5) Resonant breathing
Resonant breathing is quite similar to the equal breathing technique. But the difference lies in the position in which you are doing it. In equal breathing, you can lie down or sit according to your convenience, but in this exercise, you have to lie down and breathe for an equal amount of time.
Don’t overfill your lungs with air as it will cause dizziness. This breathing exercise eliminates the effect of stress on your body and brain. It is not only beneficial for your emotional health but also aids you in the overall development of an individual.
6) Lion’s breath
This an ancient traditional breathing exercise for reducing stress and anxiety. In this technique, you have to sit with your legs crossed and hand open on both knees. Then you have to inhale air from your nose. While exhaling, you must keep your mouth open just like a lion. While doing all this, you have to focus on your third eye located in just the middle of your forehead. You can repeat this exercise 7 to 10 times as per your comfort. With some practice, you can feel the results within weeks and be able to recover faster from emotional disturbances.
7) Alternate nostril breathing
The alternate nostril technique is a breathing exercise done and prescribed by many yoga professionals for the holistic health of any individual. In this technique, you have to inhale and exhale the air on each side of the nose. While doing this, you can use your thumb or finger to close the other one.
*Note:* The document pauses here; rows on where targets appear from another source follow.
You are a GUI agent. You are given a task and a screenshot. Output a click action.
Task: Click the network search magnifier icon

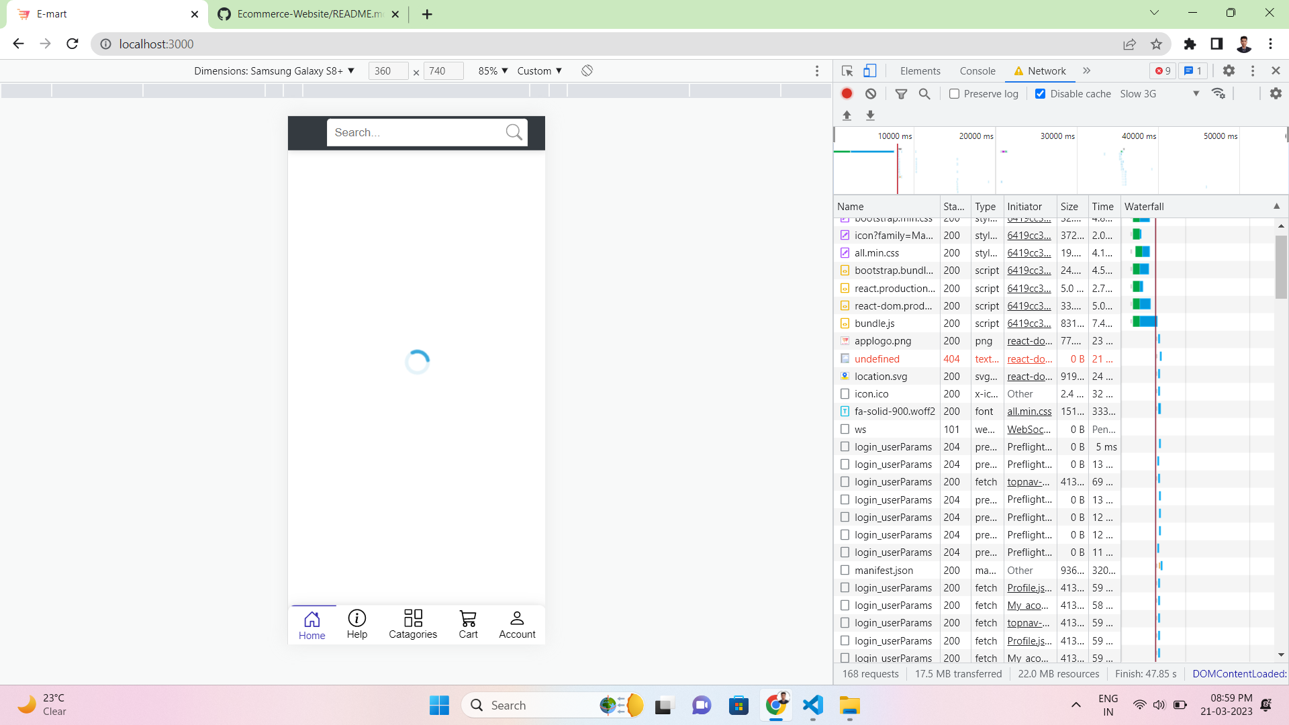pos(924,94)

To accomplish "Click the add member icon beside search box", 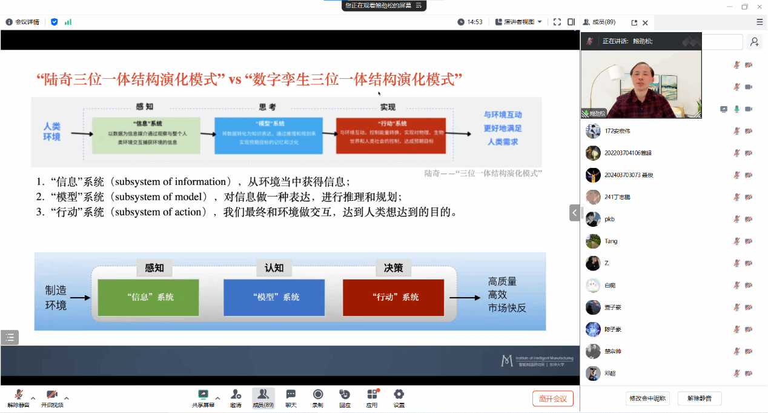I will click(x=755, y=42).
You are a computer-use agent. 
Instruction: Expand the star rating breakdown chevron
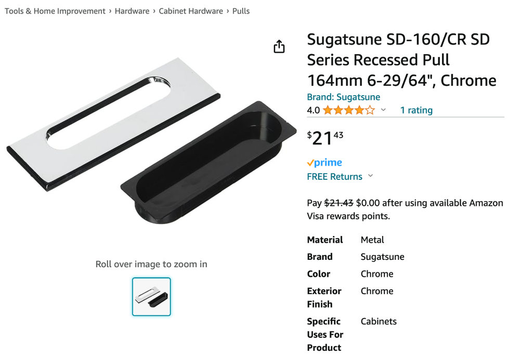coord(383,110)
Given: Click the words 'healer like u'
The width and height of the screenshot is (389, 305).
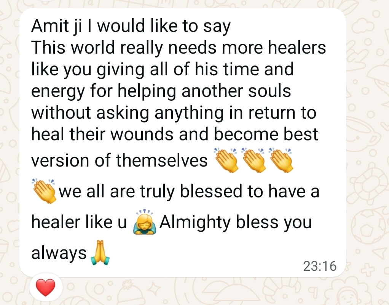Looking at the screenshot, I should click(x=79, y=222).
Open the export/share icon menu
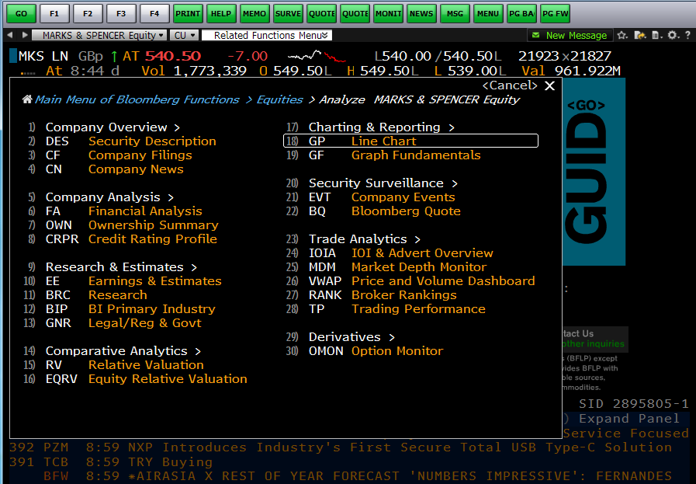Viewport: 696px width, 484px height. tap(640, 35)
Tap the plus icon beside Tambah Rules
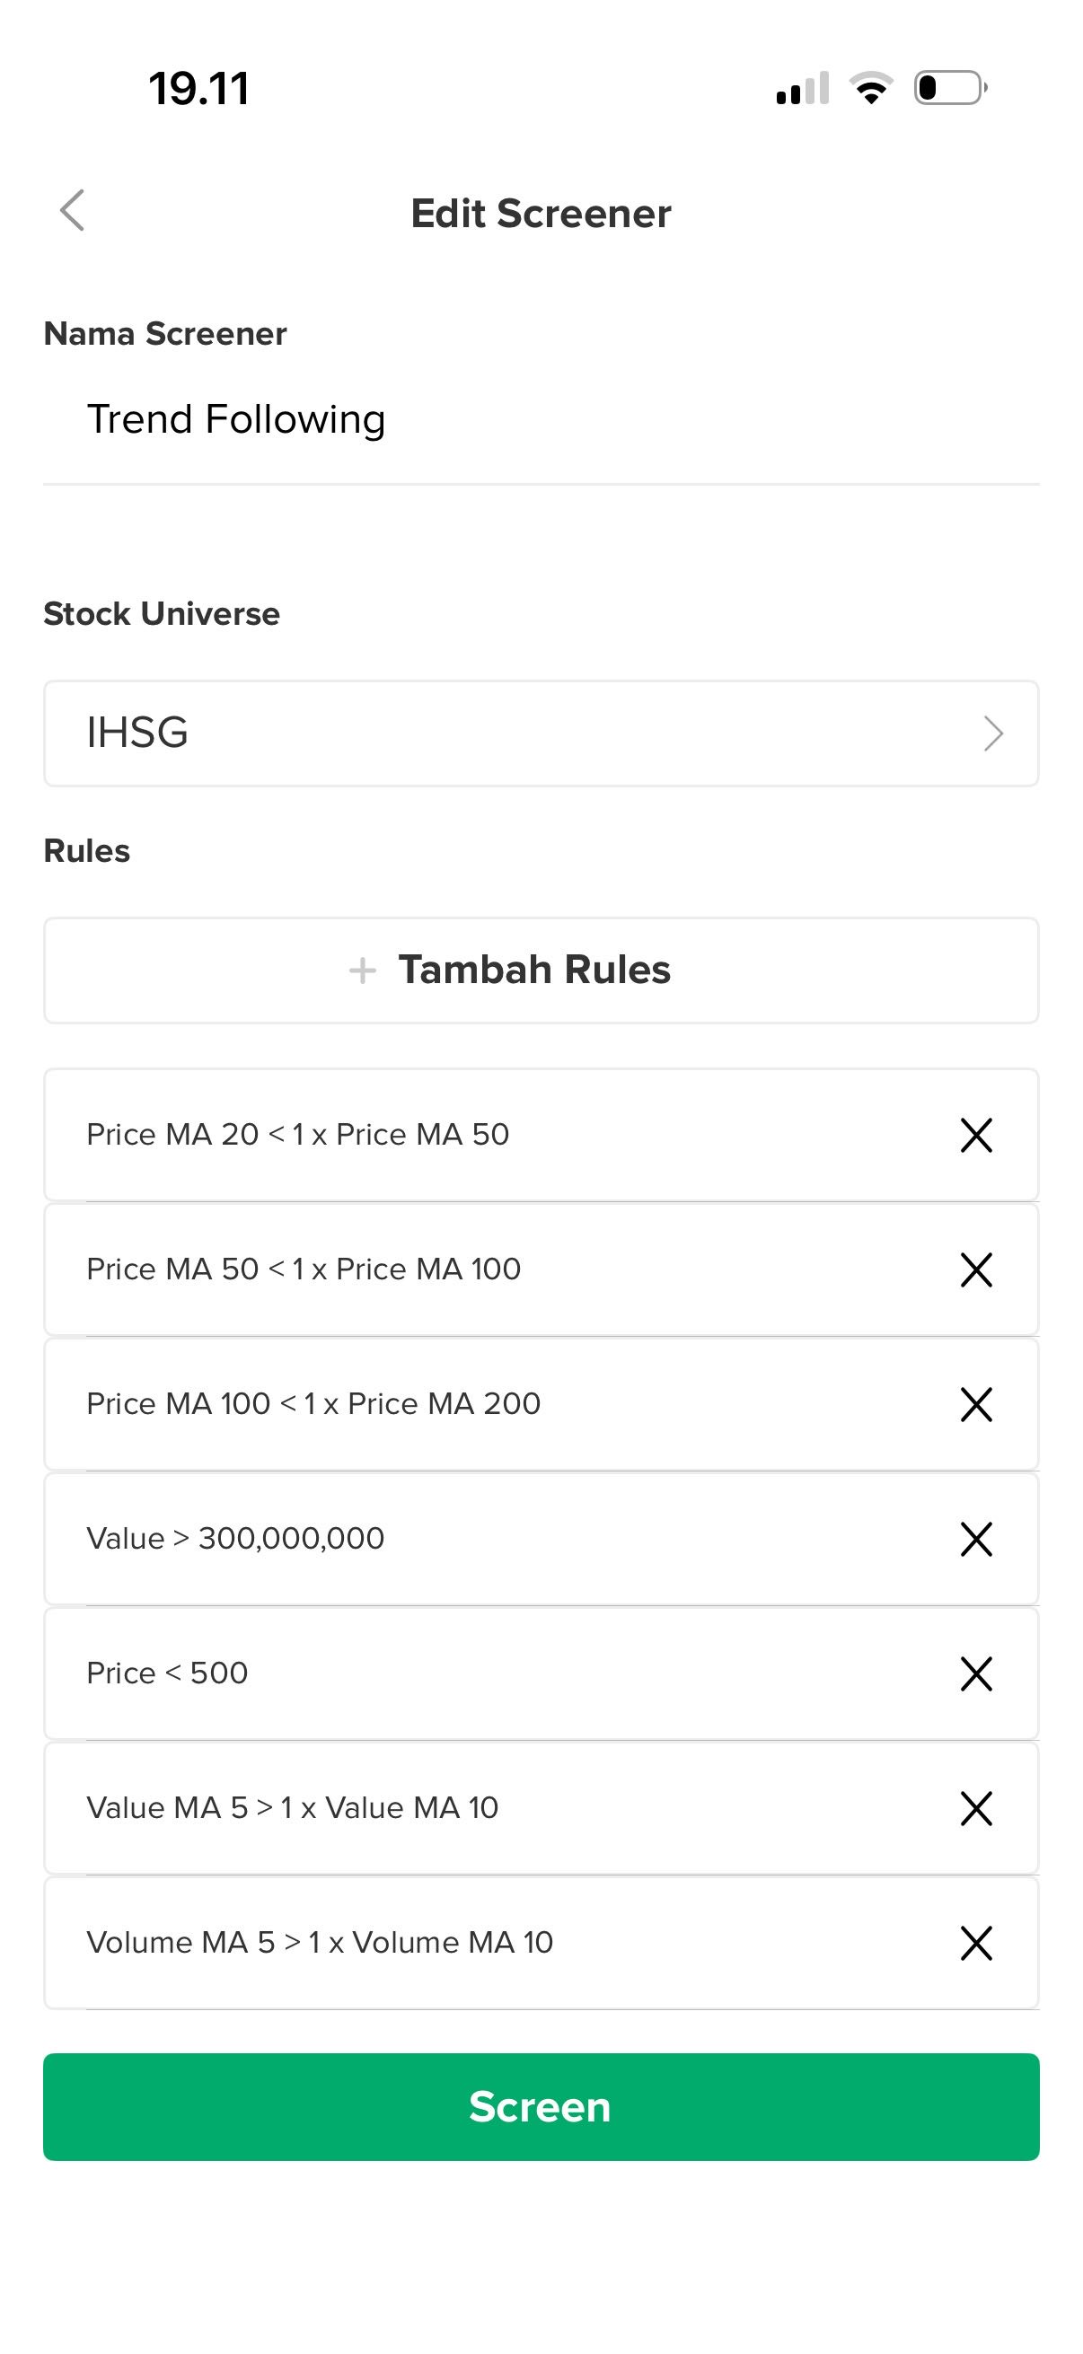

There are different types of yoga breathing exercises; each of them provides effective results and benefits to mental health. If you are mentally disturbed or facing anxiety and depression, you can use any of these breathing exercises to eliminate them. With consistency and dedication, you will be able to alleviate stress and return to a healthy and emotionally stable life. These ancient exercises have many benefits beyond our knowledge which science is just now understanding!